What this task involves = Each of the following records is to be printed verbatim.

Data extracts =
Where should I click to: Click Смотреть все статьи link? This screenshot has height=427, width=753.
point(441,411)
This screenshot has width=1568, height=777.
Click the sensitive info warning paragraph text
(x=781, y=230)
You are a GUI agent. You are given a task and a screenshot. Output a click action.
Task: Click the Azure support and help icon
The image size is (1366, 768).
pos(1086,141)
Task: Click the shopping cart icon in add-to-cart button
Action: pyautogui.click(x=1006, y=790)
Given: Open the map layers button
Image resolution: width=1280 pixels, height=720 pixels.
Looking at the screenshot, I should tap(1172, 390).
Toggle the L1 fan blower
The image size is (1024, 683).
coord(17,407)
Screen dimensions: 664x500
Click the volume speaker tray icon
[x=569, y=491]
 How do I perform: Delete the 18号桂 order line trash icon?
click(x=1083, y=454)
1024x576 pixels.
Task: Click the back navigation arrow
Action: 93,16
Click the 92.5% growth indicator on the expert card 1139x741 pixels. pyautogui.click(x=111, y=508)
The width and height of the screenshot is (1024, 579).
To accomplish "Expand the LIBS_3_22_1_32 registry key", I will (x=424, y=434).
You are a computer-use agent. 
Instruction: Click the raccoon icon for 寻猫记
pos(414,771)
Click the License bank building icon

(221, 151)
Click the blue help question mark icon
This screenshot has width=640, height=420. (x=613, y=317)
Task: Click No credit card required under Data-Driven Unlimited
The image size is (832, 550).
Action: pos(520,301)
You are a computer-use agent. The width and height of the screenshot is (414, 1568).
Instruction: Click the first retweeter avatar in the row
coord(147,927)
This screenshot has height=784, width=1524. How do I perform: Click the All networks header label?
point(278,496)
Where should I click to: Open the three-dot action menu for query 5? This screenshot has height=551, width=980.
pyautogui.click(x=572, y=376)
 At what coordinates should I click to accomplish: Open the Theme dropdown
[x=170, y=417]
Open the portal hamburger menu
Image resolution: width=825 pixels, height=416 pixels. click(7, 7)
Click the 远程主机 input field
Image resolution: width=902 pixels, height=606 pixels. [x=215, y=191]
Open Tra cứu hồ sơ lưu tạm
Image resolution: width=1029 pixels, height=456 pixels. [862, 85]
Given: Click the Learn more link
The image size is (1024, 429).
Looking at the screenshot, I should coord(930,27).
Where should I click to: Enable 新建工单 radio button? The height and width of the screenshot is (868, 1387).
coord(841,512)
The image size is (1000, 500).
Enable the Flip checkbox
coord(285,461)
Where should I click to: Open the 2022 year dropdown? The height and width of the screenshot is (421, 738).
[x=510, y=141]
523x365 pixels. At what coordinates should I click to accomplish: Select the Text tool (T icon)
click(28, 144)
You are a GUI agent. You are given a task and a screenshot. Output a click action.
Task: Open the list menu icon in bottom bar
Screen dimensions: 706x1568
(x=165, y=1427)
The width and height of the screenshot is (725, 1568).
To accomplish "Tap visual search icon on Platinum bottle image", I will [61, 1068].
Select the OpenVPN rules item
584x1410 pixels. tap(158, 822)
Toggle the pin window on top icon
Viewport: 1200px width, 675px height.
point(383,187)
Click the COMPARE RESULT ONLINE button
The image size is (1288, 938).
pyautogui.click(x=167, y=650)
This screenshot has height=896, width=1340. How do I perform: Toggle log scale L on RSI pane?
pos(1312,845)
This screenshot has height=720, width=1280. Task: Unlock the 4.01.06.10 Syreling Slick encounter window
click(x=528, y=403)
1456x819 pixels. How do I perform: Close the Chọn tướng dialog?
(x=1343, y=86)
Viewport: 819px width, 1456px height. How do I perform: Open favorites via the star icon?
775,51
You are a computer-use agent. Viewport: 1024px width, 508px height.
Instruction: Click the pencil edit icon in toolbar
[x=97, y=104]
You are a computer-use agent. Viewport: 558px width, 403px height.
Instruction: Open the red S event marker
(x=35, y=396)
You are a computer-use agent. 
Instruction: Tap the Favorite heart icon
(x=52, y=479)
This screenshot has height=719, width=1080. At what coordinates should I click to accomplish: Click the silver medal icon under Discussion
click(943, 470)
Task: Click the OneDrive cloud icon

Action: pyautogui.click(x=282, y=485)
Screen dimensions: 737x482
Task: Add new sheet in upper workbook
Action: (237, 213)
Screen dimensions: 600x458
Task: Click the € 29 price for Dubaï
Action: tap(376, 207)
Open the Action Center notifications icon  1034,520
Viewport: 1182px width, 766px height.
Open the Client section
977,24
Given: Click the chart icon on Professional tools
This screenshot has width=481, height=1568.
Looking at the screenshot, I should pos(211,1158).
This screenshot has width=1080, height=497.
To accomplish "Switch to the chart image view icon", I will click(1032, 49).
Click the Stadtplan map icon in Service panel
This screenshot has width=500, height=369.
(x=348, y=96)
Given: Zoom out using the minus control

Solution to the problem =
Where should I click to: Click Смотреть все статьи link? This screenshot has height=427, width=753.
point(441,411)
This screenshot has width=1568, height=777.
Click the sensitive info warning paragraph text
(x=781, y=230)
You are a GUI agent. You are given a task and a screenshot. Output a click action.
Task: Click the Azure support and help icon
The image size is (1366, 768).
pos(1086,141)
Task: Click the shopping cart icon in add-to-cart button
Action: pyautogui.click(x=1006, y=790)
Given: Open the map layers button
Image resolution: width=1280 pixels, height=720 pixels.
Looking at the screenshot, I should tap(1172, 390).
Toggle the L1 fan blower
The image size is (1024, 683).
coord(17,407)
Screen dimensions: 664x500
Click the volume speaker tray icon
[x=569, y=491]
 How do I perform: Delete the 18号桂 order line trash icon?
click(x=1083, y=454)
1024x576 pixels.
Task: Click the back navigation arrow
Action: 93,16
Click the 92.5% growth indicator on the expert card 1139x741 pixels. pyautogui.click(x=111, y=508)
The width and height of the screenshot is (1024, 579).
To accomplish "Expand the LIBS_3_22_1_32 registry key", I will (x=424, y=434).
You are a computer-use agent. 
Instruction: Click the raccoon icon for 寻猫记
pos(414,771)
Click the License bank building icon

(221, 151)
Click the blue help question mark icon
This screenshot has width=640, height=420. (x=613, y=317)
Task: Click No credit card required under Data-Driven Unlimited
The image size is (832, 550).
Action: pos(520,301)
You are a computer-use agent. The width and height of the screenshot is (414, 1568).
Instruction: Click the first retweeter avatar in the row
coord(147,927)
This screenshot has height=784, width=1524. How do I perform: Click the All networks header label?
point(278,496)
Where should I click to: Open the three-dot action menu for query 5? This screenshot has height=551, width=980.
pyautogui.click(x=572, y=376)
 At what coordinates should I click to accomplish: Open the Theme dropdown
[x=170, y=417]
Open the portal hamburger menu
Image resolution: width=825 pixels, height=416 pixels. click(7, 7)
Click the 远程主机 input field
Image resolution: width=902 pixels, height=606 pixels. [x=215, y=191]
Open Tra cứu hồ sơ lưu tạm
Image resolution: width=1029 pixels, height=456 pixels. [862, 85]
Given: Click the Learn more link
The image size is (1024, 429).
Looking at the screenshot, I should coord(930,27).
Where should I click to: Enable 新建工单 radio button? The height and width of the screenshot is (868, 1387).
coord(841,512)
The image size is (1000, 500).
Enable the Flip checkbox
coord(285,461)
Where should I click to: Open the 2022 year dropdown? The height and width of the screenshot is (421, 738).
[x=510, y=141]
523x365 pixels. At what coordinates should I click to accomplish: Select the Text tool (T icon)
click(28, 144)
You are a GUI agent. You are given a task and a screenshot. Output a click action.
Task: Open the list menu icon in bottom bar
Screen dimensions: 706x1568
(x=165, y=1427)
The width and height of the screenshot is (725, 1568).
To accomplish "Tap visual search icon on Platinum bottle image", I will [61, 1068].
Select the OpenVPN rules item
584x1410 pixels. tap(158, 822)
Toggle the pin window on top icon
Viewport: 1200px width, 675px height.
point(383,187)
Click the COMPARE RESULT ONLINE button
The image size is (1288, 938).
pyautogui.click(x=167, y=650)
This screenshot has height=896, width=1340. How do I perform: Toggle log scale L on RSI pane?
pos(1312,845)
This screenshot has height=720, width=1280. Task: Unlock the 4.01.06.10 Syreling Slick encounter window
click(x=528, y=403)
1456x819 pixels. How do I perform: Close the Chọn tướng dialog?
(x=1343, y=86)
Viewport: 819px width, 1456px height. How do I perform: Open favorites via the star icon?
775,51
You are a computer-use agent. Viewport: 1024px width, 508px height.
Instruction: Click the pencil edit icon in toolbar
[x=97, y=104]
You are a computer-use agent. Viewport: 558px width, 403px height.
Instruction: Open the red S event marker
(x=35, y=396)
You are a computer-use agent. 
Instruction: Tap the Favorite heart icon
(x=52, y=479)
This screenshot has height=719, width=1080. At what coordinates should I click to accomplish: Click the silver medal icon under Discussion
click(943, 470)
Task: Click the OneDrive cloud icon

Action: pyautogui.click(x=282, y=485)
Screen dimensions: 737x482
Task: Add new sheet in upper workbook
Action: (237, 213)
Screen dimensions: 600x458
Task: Click the € 29 price for Dubaï
Action: tap(376, 207)
Open the Action Center notifications icon  1034,520
Viewport: 1182px width, 766px height.
Open the Client section
977,24
Given: Click the chart icon on Professional tools
This screenshot has width=481, height=1568.
Looking at the screenshot, I should pos(211,1158).
This screenshot has width=1080, height=497.
To accomplish "Switch to the chart image view icon", I will click(1032, 49).
Click the Stadtplan map icon in Service panel
This screenshot has width=500, height=369.
(x=348, y=96)
Given: Zoom out using the minus control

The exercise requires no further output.